But something is different now—the virus. “The models in late spring were pretty consistent that we were going to have a ‘normal’ summer,” Samuel Scarpino of the Rockefeller Foundation, who studies infectious-disease dynamics, told me. “Obviously, that’s not where we are.” In part, he says, people underestimated how transmissible Delta is, or what that would mean. The original SARS-CoV-2 virus had a basic reproduction number, or R0, of 2 to 3, meaning that each infected person spreads it to two or three people. Those are average figures: In practice, the virus spread in uneven bursts, with relatively few people infecting large clusters in super-spreading events. But the CDC estimates that Delta’s R0 lies between 5 and 9, which “is shockingly high,” Eleanor Murray, an epidemiologist at Boston University, told me. At that level, “its reliance on super-spreading events basically goes away,” Scarpino said.

In simple terms, many people who caught the original virus didn’t pass it to anyone, but most people who catch Delta create clusters of infection. That partly explains why cases have risen so explosively. It also means that the virus will almost certainly be a permanent part of our lives, even as vaccines blunt its ability to cause death and severe disease.

The U.S. now faces a dispiriting dilemma. Last year, many people were content to buy time for vaccines to be developed and deployed. But vaccines are now here, uptake has plateaued, and the first surge of the vaccine era is ongoing. What, now, is the point of masking, distancing, and other precautions?

The answer, as before, is to buy time—for protecting hospitals, keeping schools open, reaching unvaccinated people, and more. Most people will meet the virus eventually; we want to ensure that as many people as possible do so with two doses of vaccine in them, and that everyone else does so over as much time as possible. The pandemic isn’t over, but it will be: The goal is still to reach the endgame with as little damage, death, and disability as possible. COVID-19 sent the world into freefall, and although vaccines have slowed our descent, we’d still be wise to steer around the trees standing between us and solid ground. “Everyone’s got pandemic fatigue—I get it,” Rivera told me. “But victory is not you as an individual getting a vaccine. It’s making sure that SARS-CoV-2 doesn’t bring us to our knees again.”

1. Now
The u.s. is not back to square one. The measures that stymied the original coronavirus still work against its souped-up variant; vaccines, in particular, mean that half of Americans are heavily protected in a way they weren’t nine months ago. Full vaccination (with the mRNA vaccines, at least) is about 88 percent effective at preventing symptomatic disease caused by Delta. Breakthrough infections are possible but affect only 0.01 to 0.29 percent of fully vaccinated people, according to data from the Kaiser Family Foundation. Breakthroughs might seem common—0.29 percent of 166 million fully vaccinated Americans still means almost 500,000 breakthroughs—but they are relatively rare. And though they might feel miserable, they are much milder than equivalent infections in unvaccinated people: Full vaccination is 96 percent effective at preventing hospitalizations from Delta, and unvaccinated people make up more than 95 percent of COVID-19 patients in American hospital beds. The vaccines are working, and working well. Vaccinated people are indisputably safer than unvaccinated people.

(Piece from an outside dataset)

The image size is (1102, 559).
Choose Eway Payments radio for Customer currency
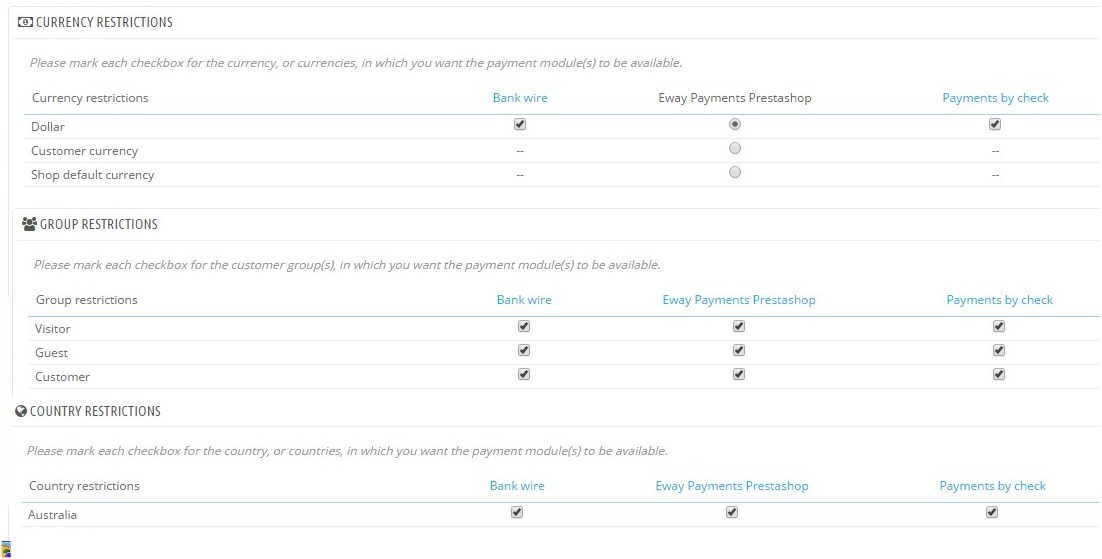coord(735,148)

But although vaccinated individuals are well protected, highly vaccinated communities can still be vulnerable, for three reasons. First, unvaccinated people aren’t randomly distributed. Instead, they tend to be geographically clustered and socially connected, creating vulnerable pockets that Delta can assault. Even in places with high vaccination rates, such as Vermont and Iceland, the variant is still spreading.

Second, Delta could potentially spread from vaccinated people too—a point of recent confusion. The CDC has estimated that Delta-infected people build up similar levels of virus in their nose regardless of vaccination status. But another study from Singapore showed that although viral loads are initially comparable, they fall more quickly in vaccinated people. That makes sense: The immune defenses induced by the vaccines circulate around the body and need time to recognize a virus intruding into the nose. Once that happens, “they can control it very quickly,” Marion Pepper, an immunologist at the University of Washington, told me. “The same amount of virus might be there at the beginning, but it can’t replicate in the airways and lungs.” And because vaccinated people are much less likely to get infected in the first place, they are also much less likely to transmit Delta than unvaccinated people, contrary to what some media outlets have claimed.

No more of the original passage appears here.